Besides Klaas, Jan, Bert and me, two other musicians completed Special Thanx. Frans Heessels played guitar and Huba de Graaff, then named Huberte, the violin.
There was not a shred of doubt, this band would conquer the world. Manager Dirk shared this ambition and at some point organised a tour of Germany. There would be three gigs in three cities in Hessen: Frankfurt, Offenbach and Darmstadt. Three days in Germany may not be a lot, but for us it was enough to speak of a tour.
Dirk went on ahead with a Ford Transit from Sloothaak Car rentals, filled to the top with a huge sound system we had bought second-hand from a professional band called Vitesse. The following day three or four orange and yellow Opel Ascona’s and Opel Records left Amstelveen, carrying the band and a bunch of girlfriends and friends, heading for the big adventure. The borders were still closed, Schengen was still far away. Each car was turned inside out by the German customs officers. With German Gründlichkeit our passports were compared to the photographs of second generation fugitive RAF terrorists on posters sticked to the windows of the border offices. By the time the motorcade was allowed to pass we had to break even German speed limits in order to be on time for our first gig in Sinkkasten, Frankfurt.
It was a real triumph. The punkrock virus that had spread throughout the UK and the Netherlands the last two years seemed to have passed Germany. Symphonic rock was omnipresent and the audience found the progressive sound of Special Thanx supertoll. That was not all: on the second night, in Die Fabrik in Offenbach, bandleader Frans was approached by an American soldier yelling “You’re absolutely fantastic, I will take you to LA!”
And so the caravan returned after three days. LA had to wait, because Dirk had organised a “homecoming” show, in Club Bellamy in Amsterdam, the day after. There we would celebrate our newly acquired international status with our home crowd, that without doubt would turn up in large numbers.
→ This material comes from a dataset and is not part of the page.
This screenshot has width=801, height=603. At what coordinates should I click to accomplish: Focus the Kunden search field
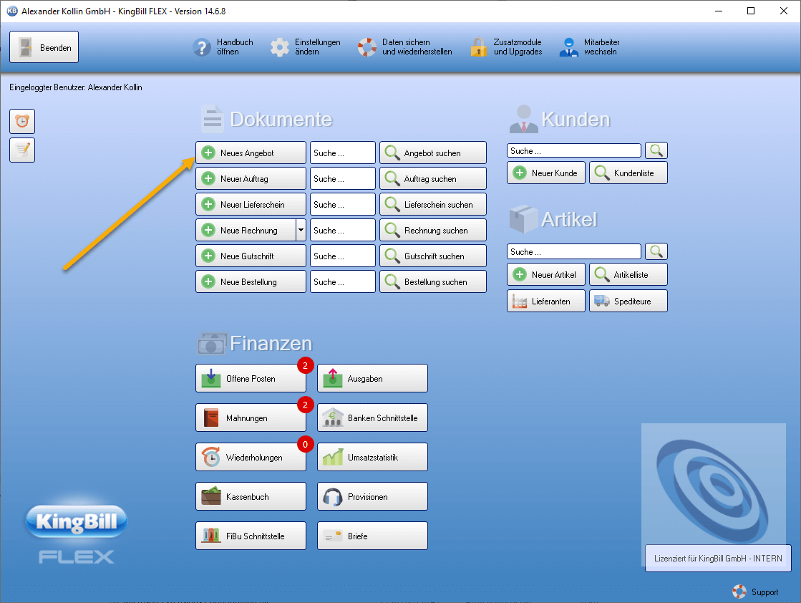pos(573,150)
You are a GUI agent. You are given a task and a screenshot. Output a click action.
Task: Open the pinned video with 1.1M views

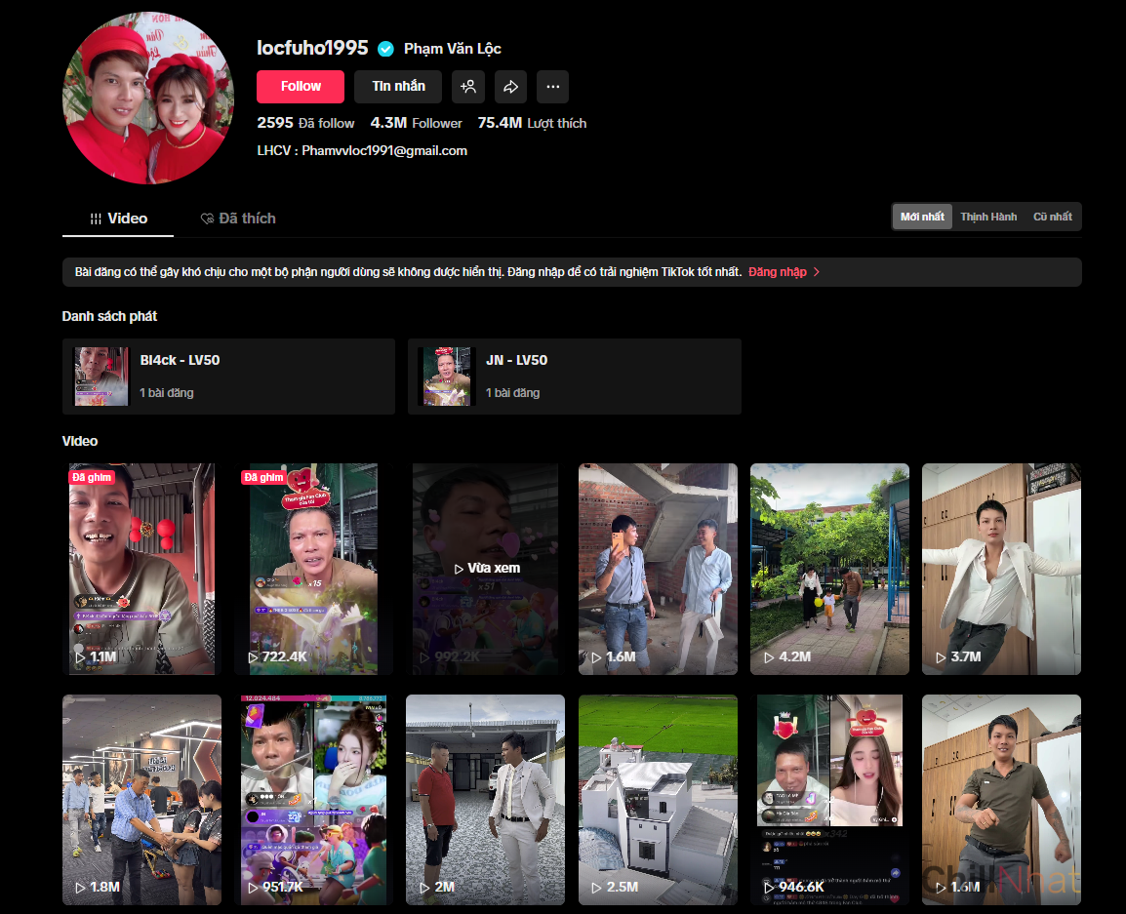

Club Bellamy was on the first floor of a 19th century building. The front door, the porch and the stairway were daubed with swastikas and other dangerous looking runes. By the time we had dragged the heavy PA cabinets to the stage, checked the sound, dined in the Chinese restaurant nearby and returned to Club Bellamy, we were greeted by the backs of not more than four visitors. It was a European Cup football evening. Behind the bar the TV was turned on, showing the preview to the match. The four regulars payed more attention to Ajax than to the progressive sounds of Special Thanx, the band that had just returned from a successful German tour. Afterwards the sour-faced social worker annex bar keeper presented an envelop to Dirk, containing two hundred and fifty Dutch guilders. That night, Club Bellamy had lost out. And to my recollection, so had Ajax.